--- Provided data Enclosed Below ---

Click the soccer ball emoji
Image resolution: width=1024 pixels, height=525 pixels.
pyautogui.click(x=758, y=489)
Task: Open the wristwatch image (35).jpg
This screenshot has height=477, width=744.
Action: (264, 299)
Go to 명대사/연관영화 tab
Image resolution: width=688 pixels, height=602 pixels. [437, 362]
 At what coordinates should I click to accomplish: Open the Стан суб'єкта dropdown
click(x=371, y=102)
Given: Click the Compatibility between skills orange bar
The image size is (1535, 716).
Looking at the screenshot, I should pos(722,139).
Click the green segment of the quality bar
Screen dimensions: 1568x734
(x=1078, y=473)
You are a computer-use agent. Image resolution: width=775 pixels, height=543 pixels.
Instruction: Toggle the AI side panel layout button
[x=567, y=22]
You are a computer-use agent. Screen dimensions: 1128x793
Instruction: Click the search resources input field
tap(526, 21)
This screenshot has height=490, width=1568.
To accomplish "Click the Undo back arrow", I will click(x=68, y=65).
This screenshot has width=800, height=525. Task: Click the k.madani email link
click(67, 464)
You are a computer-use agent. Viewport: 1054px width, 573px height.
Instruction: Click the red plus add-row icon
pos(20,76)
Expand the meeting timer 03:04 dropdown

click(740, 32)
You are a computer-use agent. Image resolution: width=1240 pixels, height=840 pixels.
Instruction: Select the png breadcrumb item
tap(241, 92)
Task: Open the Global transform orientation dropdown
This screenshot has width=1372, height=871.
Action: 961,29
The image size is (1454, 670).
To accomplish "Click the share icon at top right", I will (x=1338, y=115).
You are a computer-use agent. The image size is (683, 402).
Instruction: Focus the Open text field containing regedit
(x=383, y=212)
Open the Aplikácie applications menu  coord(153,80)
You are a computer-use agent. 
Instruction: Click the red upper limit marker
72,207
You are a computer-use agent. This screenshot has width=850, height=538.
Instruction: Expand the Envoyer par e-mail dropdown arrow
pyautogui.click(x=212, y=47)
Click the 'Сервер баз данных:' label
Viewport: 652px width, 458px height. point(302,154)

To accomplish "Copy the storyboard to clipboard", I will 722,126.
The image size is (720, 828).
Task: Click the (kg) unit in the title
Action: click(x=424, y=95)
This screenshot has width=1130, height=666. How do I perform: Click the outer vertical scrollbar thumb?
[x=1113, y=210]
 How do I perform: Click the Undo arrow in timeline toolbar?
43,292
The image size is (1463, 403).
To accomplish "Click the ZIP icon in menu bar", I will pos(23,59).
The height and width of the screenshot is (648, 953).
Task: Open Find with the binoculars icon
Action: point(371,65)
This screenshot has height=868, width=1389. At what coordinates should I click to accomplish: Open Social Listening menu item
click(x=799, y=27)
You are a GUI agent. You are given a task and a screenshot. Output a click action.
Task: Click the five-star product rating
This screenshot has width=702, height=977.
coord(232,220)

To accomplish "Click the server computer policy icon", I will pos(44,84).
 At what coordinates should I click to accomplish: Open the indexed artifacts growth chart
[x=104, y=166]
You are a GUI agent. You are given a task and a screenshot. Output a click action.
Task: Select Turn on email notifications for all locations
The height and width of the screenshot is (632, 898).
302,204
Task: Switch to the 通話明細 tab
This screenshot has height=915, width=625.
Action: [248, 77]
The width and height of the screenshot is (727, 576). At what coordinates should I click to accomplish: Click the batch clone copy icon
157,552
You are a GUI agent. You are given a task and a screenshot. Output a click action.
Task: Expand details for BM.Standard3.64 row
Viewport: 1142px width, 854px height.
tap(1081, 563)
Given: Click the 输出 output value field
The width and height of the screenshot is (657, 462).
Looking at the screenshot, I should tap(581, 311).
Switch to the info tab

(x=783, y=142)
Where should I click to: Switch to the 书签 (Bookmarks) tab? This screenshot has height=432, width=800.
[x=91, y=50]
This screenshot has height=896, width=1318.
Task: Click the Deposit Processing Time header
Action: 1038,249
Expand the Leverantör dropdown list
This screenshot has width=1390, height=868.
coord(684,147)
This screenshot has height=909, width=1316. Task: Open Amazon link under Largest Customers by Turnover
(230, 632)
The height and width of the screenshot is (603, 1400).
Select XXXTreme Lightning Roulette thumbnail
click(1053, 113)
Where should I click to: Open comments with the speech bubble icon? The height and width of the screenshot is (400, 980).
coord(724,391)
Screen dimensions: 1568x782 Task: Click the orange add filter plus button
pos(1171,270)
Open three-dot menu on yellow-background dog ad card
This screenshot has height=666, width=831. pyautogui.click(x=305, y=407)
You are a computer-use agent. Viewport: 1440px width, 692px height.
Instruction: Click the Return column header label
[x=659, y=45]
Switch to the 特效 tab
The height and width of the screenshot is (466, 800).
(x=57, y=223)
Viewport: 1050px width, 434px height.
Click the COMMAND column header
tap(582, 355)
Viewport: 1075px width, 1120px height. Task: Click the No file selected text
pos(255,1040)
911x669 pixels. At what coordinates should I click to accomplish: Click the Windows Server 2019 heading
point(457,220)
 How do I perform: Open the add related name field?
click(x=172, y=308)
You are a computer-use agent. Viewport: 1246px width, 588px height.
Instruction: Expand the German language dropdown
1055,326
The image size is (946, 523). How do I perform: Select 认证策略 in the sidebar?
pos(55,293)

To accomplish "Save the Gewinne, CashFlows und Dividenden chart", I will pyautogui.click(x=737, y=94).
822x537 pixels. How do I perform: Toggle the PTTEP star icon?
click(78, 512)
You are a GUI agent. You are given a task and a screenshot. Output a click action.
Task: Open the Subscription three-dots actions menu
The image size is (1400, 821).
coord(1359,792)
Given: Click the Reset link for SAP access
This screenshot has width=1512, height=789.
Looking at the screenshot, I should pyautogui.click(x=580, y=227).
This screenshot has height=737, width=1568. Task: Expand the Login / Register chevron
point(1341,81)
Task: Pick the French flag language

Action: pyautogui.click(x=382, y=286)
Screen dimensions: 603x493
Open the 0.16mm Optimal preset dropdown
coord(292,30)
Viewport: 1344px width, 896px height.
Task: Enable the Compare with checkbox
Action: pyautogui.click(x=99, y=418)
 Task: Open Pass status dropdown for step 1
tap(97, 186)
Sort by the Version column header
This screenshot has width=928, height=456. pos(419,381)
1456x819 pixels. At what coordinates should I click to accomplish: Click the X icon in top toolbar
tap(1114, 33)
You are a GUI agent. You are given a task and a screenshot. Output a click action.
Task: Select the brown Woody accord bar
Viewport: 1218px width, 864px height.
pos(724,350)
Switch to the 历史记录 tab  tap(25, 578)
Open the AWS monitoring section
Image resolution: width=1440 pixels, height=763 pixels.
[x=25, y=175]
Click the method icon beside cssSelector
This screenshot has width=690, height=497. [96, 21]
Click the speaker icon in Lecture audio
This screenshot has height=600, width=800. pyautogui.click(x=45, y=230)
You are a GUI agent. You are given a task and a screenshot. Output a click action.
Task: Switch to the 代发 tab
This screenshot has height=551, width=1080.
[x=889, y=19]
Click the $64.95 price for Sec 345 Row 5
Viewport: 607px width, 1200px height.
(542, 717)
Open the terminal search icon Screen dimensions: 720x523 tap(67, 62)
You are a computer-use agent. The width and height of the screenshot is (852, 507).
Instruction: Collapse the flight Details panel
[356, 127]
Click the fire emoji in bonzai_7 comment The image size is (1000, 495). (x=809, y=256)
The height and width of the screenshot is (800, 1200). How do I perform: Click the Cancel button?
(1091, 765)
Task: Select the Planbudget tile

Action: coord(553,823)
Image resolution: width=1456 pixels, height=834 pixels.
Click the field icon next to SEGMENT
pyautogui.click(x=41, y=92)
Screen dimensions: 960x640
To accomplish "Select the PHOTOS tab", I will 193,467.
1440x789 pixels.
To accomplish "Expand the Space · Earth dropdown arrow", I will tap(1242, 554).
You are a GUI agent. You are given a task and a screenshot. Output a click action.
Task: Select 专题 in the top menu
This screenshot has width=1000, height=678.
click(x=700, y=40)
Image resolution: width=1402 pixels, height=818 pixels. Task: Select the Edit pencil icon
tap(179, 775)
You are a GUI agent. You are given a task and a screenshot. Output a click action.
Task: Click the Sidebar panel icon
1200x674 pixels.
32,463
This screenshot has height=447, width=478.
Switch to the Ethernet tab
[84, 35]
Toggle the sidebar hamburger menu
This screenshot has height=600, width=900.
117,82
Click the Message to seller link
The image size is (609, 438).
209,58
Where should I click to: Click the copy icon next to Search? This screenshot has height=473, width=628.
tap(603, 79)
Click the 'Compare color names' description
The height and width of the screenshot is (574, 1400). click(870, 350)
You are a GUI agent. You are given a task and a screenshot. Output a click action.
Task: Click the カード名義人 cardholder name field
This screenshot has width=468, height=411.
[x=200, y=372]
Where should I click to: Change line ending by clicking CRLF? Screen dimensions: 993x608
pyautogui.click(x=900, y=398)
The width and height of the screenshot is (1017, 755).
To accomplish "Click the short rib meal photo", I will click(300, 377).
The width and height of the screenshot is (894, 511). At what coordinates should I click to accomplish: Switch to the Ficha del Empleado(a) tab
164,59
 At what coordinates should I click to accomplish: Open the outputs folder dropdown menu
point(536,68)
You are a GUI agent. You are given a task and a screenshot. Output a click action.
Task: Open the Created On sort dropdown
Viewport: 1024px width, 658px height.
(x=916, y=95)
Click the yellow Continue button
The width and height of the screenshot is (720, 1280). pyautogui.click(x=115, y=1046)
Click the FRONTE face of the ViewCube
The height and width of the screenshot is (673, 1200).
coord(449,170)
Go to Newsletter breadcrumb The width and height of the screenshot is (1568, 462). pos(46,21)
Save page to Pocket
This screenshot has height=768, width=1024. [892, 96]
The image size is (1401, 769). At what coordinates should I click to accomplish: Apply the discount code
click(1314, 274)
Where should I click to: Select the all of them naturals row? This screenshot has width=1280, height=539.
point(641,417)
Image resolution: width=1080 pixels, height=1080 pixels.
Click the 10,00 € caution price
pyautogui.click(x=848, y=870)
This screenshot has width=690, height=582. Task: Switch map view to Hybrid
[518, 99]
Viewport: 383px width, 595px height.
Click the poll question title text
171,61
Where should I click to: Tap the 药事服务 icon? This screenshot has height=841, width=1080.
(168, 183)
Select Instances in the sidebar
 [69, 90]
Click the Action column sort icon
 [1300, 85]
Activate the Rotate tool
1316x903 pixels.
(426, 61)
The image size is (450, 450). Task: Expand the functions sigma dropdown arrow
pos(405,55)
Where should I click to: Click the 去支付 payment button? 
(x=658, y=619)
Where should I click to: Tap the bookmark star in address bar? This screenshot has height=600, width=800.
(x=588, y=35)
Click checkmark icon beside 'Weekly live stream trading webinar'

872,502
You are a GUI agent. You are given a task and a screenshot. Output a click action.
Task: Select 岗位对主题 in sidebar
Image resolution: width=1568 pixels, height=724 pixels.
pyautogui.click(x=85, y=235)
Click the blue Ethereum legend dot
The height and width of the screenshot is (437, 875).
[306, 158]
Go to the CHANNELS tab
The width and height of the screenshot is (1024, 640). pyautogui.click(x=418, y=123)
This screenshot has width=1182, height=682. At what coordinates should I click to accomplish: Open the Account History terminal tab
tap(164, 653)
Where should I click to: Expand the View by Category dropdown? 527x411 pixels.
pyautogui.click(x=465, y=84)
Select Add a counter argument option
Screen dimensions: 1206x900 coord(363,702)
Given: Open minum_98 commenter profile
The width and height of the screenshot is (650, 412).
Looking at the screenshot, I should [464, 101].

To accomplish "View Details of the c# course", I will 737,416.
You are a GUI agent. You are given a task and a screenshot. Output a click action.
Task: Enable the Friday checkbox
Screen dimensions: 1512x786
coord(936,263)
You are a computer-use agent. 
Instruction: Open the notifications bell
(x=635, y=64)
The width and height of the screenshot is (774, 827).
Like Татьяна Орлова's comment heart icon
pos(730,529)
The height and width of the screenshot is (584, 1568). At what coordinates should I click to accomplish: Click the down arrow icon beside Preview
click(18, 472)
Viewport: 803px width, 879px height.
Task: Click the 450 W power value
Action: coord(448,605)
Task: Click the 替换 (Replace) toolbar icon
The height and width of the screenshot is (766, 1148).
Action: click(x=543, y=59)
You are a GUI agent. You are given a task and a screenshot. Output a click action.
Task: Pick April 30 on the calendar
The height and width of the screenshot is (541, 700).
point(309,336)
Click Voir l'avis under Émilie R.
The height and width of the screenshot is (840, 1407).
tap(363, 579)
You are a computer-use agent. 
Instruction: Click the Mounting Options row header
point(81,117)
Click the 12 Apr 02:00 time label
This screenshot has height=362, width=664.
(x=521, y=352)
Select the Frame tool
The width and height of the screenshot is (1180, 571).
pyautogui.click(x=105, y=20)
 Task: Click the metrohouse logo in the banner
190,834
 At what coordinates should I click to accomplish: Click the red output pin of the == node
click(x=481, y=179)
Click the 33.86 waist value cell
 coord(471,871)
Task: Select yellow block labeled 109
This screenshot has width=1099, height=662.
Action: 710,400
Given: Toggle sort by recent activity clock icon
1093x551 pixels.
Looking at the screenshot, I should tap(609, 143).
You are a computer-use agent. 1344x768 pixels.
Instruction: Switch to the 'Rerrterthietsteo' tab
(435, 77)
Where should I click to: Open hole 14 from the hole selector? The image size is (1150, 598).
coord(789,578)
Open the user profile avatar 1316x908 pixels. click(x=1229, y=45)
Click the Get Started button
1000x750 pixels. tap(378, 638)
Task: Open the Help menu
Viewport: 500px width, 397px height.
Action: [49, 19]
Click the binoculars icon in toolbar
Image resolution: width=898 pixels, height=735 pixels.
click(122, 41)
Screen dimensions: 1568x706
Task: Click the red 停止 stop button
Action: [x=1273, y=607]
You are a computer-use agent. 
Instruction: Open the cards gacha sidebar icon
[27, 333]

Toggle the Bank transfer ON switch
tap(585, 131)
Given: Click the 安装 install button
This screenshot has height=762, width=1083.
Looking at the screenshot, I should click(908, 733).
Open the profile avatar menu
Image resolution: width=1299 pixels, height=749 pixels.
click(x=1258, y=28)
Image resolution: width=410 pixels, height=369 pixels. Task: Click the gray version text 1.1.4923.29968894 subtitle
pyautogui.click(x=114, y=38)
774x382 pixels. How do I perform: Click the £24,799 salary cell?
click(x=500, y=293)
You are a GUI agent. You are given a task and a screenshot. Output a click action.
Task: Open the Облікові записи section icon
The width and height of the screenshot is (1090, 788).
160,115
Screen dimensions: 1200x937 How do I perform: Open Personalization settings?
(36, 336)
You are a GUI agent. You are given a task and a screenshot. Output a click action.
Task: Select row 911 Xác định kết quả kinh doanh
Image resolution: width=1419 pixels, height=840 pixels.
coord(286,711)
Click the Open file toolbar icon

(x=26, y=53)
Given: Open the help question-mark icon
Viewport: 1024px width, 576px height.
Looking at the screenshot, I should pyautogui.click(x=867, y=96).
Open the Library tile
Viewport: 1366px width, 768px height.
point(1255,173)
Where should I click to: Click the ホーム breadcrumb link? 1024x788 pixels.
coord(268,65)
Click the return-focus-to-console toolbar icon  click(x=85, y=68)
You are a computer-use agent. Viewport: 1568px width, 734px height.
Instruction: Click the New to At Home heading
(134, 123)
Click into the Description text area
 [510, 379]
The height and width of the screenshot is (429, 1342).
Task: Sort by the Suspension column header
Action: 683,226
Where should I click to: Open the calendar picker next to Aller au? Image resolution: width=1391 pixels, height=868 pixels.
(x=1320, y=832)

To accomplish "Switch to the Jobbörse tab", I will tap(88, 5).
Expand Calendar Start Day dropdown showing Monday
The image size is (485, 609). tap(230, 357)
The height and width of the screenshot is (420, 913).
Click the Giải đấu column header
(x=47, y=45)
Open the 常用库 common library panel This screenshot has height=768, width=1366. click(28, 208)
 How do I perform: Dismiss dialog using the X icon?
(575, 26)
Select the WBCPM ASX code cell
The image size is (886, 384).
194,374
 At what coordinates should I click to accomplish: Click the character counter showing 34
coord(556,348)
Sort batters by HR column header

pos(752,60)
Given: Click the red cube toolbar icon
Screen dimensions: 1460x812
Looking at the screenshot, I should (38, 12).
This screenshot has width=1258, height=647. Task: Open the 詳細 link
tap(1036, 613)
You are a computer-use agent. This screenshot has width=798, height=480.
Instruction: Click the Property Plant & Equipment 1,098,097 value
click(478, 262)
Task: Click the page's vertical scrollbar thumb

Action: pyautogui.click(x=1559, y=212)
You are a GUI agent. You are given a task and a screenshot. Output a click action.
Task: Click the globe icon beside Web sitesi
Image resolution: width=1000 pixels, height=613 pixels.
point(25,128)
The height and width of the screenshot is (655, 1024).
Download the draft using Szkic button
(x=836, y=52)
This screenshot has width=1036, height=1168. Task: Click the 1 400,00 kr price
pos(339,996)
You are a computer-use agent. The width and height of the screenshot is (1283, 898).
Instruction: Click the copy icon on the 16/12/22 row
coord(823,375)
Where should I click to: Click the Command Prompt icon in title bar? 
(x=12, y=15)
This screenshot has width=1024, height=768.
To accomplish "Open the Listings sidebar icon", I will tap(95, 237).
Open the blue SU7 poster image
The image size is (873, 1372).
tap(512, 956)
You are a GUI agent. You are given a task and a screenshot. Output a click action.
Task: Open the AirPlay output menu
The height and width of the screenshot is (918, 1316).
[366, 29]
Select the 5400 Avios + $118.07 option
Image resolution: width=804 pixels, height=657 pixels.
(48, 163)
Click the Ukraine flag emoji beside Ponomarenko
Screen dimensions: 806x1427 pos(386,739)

--- End of Enclosed Provided data ---

**Instructions to follow**
If a line contains the word "section", it counts; say how many such lines the records hold, and give only that number.

**Completed exercise**
2